Inspect tank supports. Look for rusted, weak or bent metal legs on the tank stand. Legs should be on a solid foundation to prevent them from sinking into the ground. For wood stands, look for signs of rot where the wood contacts the ground. DEC suggests bolting wood sections together if nails are used.
Look for cracks in sight gauges or filters.
Beware of tanks located where snow or ice can fall on them from the roof or trees.
Have underground tanks inspected. Check the tank with waterfinder paste or ask your fuel supplier to conduct the test. If water is found, additional testing may be necessary.
Also be aware of children playing on or around tanks, and of vehicles and snowmachines running into tanks or fuel lines.
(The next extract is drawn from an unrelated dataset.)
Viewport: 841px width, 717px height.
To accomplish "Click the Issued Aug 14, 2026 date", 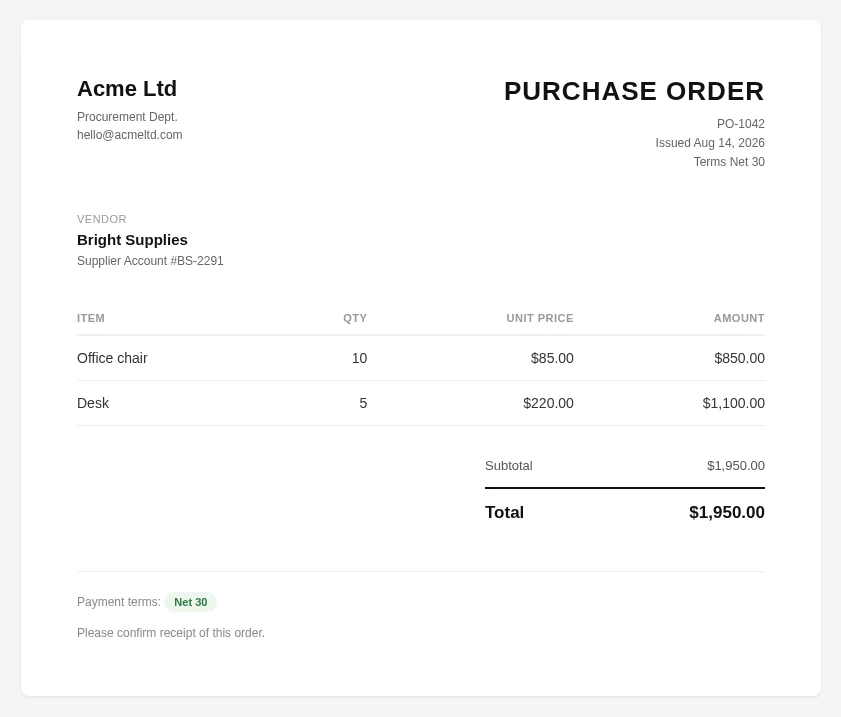I will tap(710, 143).
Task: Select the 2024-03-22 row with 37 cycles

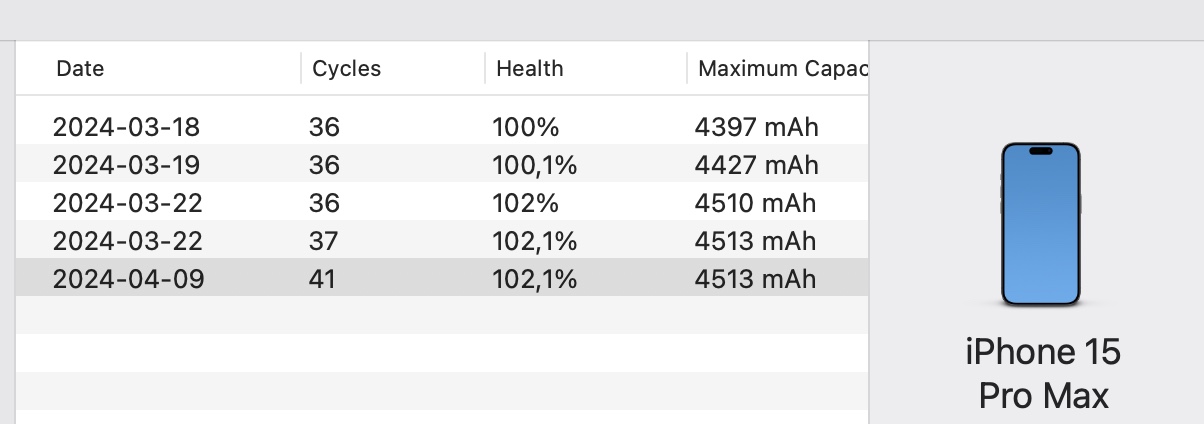Action: [x=442, y=240]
A leaking tank potentially could lose all its contents in a matter of hours, and pinhole leaks in underground tanks may go undetected for years, DEC warns.
The DEC does not regulate home heating oil tank systems, Fultz said, but any spill of oil onto land or into water should be reported to the department. Obvious signs include pooled oil, diesel odor, areas of darkened soil, dead or absent vegetation, sheens on ice and well water having an unusual taste or odor. DEC spill specialists can offer cleanup advice.
Fultz also recommends considering anchoring your tank to the ground or to the building to prevent if from rolling during an earthquake.
Many tanks use their weight and that of the fuel inside to help keep them in place on a frame, but in a sufficiently violent quake, that may not be enough.
Fultz said he is considering upgrading his own tank and investing in a fiberglass model. He said they are spendy -- around $1,000 for a 275-gallon vessel -- but they're double-walled and impervious to corrosion.
Because of the potential costs of cleaning up a home heating oil spill, some people may be reluctant to report an incident. The 70,000 gallons known to have spilled over the past seven years is just what was reported, Fultz said.
"We know there are spills we don't get called about," he said.